Our prejudicial obsession with each other’s skin-colour enforced the coldest, furthest possible distance. Under apartheid we were like sacred art objects in a well guarded museum, far apart, only to be seen, never to be touched. Fortunately, to be truly blind, is also to be colour-blind.
In his BLIND ALPHABET PROJECT, I use the liberated pellicel, with its own unique ability to be sentient from head to toe, as a bridging tool to help mend the social chasms of the past. The project re-establishes the integrity of touch as a socially viable catalyst for interactive discourse. It sets up touch, in favour of sight by enabling, if not ennobling the state of blindness, and by disabling the sense of sight.
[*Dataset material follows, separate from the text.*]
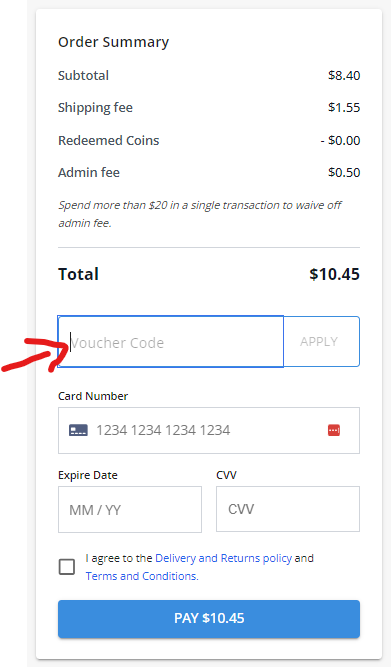Click the Admin fee amount $0.50
This screenshot has width=391, height=668.
[344, 172]
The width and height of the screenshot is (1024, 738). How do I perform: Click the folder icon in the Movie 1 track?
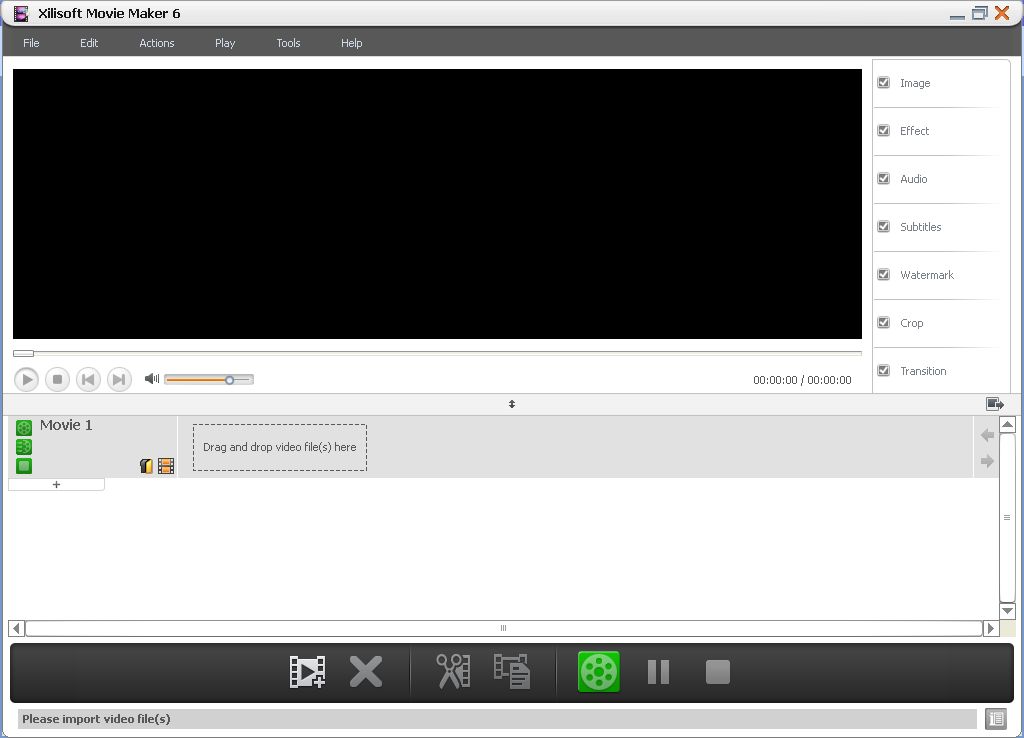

The BLIND ALPHABET ABC ... is a three-dimensional dictionary, of 338 finished sculptural units, with more work in progress. This Sao Paulo Biennale shows only the 77 units entitled BLIND ALPHABET C (COCULLIFEROUS TO CYMBIFORM).
In an inversion of power relations, the work creates a dependency on the touching and reading skills of blind guides. Without blind people in attendance, the Blind Alphabet remains lost, - an exercise in aesthetic futility.
The sculptures are hidden from clear view by being placed in boxes, where gallery rules prevent them from being opened by the sighted. When blind people visit art galleries they are usually guided to find sculptures, and to see that they don’t damage anything. The units of the Blind Alphabet are so conveniently close together that the blind are not lost. Each piece is of a manageable size and height, near at hand, so that it can be picked up and fondled close to the body, over a basket, where it won’t fall to the ground. BLIND ALPHABET ABC has been extensively exhibited, and even though the blind have actively indulged in it, they have yet to cause any damage.
To the sighted, the 338 sculptures look like a cemetery, repeated in endless rows. It is intended to disorientate us. The blind, of course, do not know that the work makes us feel lost because they only have to view one object at a time.
Each work is labelled in a complex Braille essay whereby the blind enlighten the bewildered sighted. By their special magic they dictate the most abstruse texts through their fingertips. Their nescience turns into prescience by which they help even the visual expert to ‘see’.